PARTNERS IN TRANSIT: LES AGENCES S’ASSOCIENT À LYFT ET UBER

De nombreux organismes de transport en commun luttent pour maintenir les itinéraires peu fréquentés en raison de la baisse du trafic passager en raison du remplissage relativement peu coûteux des voitures, de la montée du style de vie au travail à domicile et de la popularité croissante des sociétés de réseau de transport, telles que: Lyft et Uber. Le déclin a été le plus marqué dans les petites et moyennes collectivités, où certains services de bus sont peu fréquents, suivent des itinéraires sinueux et cessent de fonctionner après les heures de pointe.

Confrontés à une pression croissante pour essayer de nouvelles choses, de nombreux organismes de transport en commun et gouvernements municipaux expérimentent des stratégies impliquant le covoiturage. Notre nouvelle étude, Partners in Transit: Étude des partenariats entre entreprises de réseaux de transport et agences publiques , décrit plus de deux douzaines de partenariats dans le pays, conçus pour permettre aux opérateurs de transport en commun et aux STN (principalement Lyft et Uber) de se concentrer sur ce qu’ils font de mieux. Les STN comblent les lacunes, proposent des solutions de «premier et dernier kilomètre» et améliorent les services offerts aux personnes à mobilité réduite, tandis que les fournisseurs de services de transport en commun consacrent leurs ressources à la modernisation des itinéraires les plus performants, au service des navetteurs et à d’autres atouts essentiels.
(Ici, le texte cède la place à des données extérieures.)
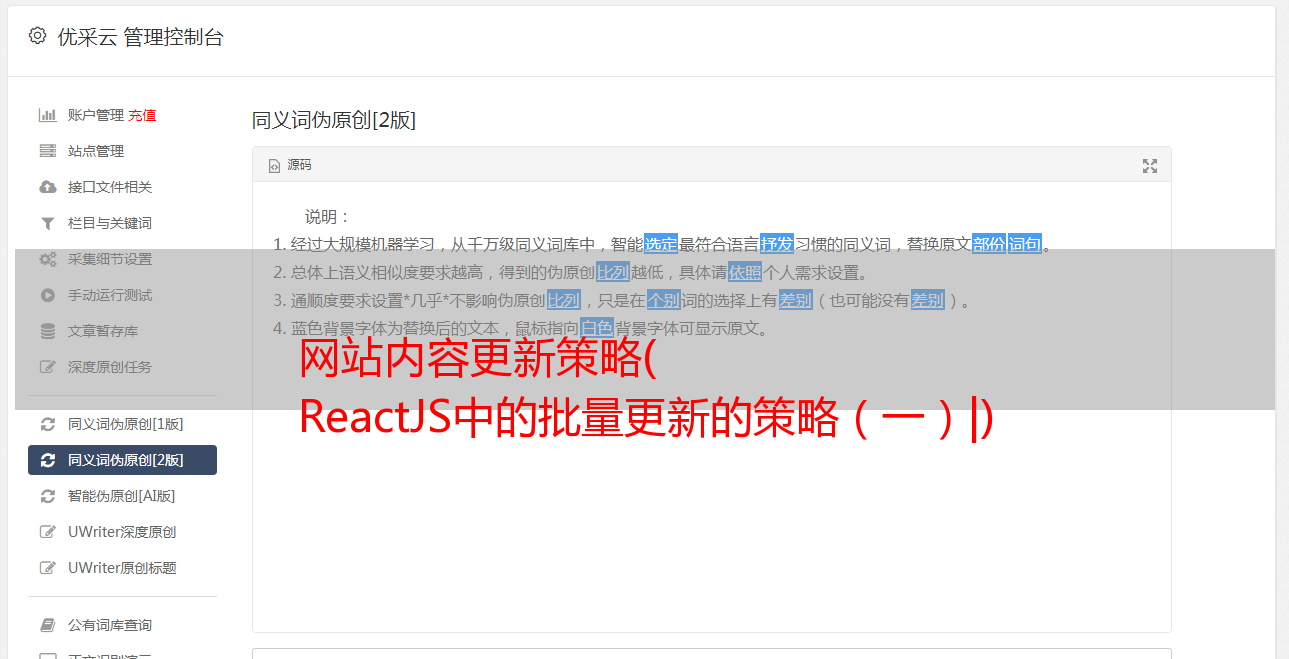
Task: Click the filter icon for 栏目与关键词
Action: tap(47, 223)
L’idée sous-jacente à de nombreux partenariats est qu’un programme bien conçu peut être moins coûteux que l’achat d’autobus et le paiement de la main-d’œuvre, du carburant et de la maintenance sur des itinéraires peu fréquentés. Ils permettent également aux organismes publics de se familiariser avec les technologies émergentes et peuvent renforcer l’image de marque du transport en commun, sans oublier d’acheminer les voyageurs plus rapidement à leur destination. Le rythme auquel les partenariats se développent à travers le pays mérite beaucoup plus d’attention qu’il n’en a reçu.

Plusieurs des partenariats les plus intrigants offrent à tous les voyageurs des voyages gratuits ou à tarif réduit dans une communauté. Le partenariat de Monrovia, en Californie, subventionne les trajets en Lyft afin que les voyageurs puissent se rendre entre deux points quelconques à l’intérieur de ses frontières, pour un coût de 0,50 USD seulement. Depuis le lancement du programme en mars, plus de 53 000 déplacements ont été effectués à un taux extrêmement bas, ce qui, selon les autorités municipales, accroît la mobilité, atténue les pénuries de stationnement et renforce le développement économique.

Dublin, Californie, offre des réductions de 50% sur tous les trajets Uber et Lyft dans son périmètre, y compris ceux faisant la navette pour sa station de Bay Area Rapid Transit. De l’autre côté de la frontière canadienne, Innsifil, en Ontario, qui serait le premier programme d’Uber dans ce pays, propose un programme de réduction similaire et a généré une publicité démesurée .

Mais des programmes plus ciblés, tels que ceux de Dayton, OH et de San Clemente, CA, qui limitent la plupart des réductions sur les trajets en covoiturage aux zones touchées par les coupures de service, sont particulièrement «chauds». Le programme d’Austin, au Texas, propose des voyages gratuits fournis par RideAustin dans son espace d’exposition, qui comporte de nombreux emplois technologiques, ainsi que des déplacements vers / depuis des arrêts de bus à proximité. Charlotte, Caroline du Nord, Summit, NJ, et Marin County, Californie, ont amélioré l’accès aux nouvelles lignes de transport ferroviaire et atténué les pénuries de stationnement en proposant des trajets à prix réduit pour certaines gares. À Detroit, dans le MI et dans la région de St. Petersburg, en Floride, des réductions spéciales sont accordées aux travailleurs de nuit.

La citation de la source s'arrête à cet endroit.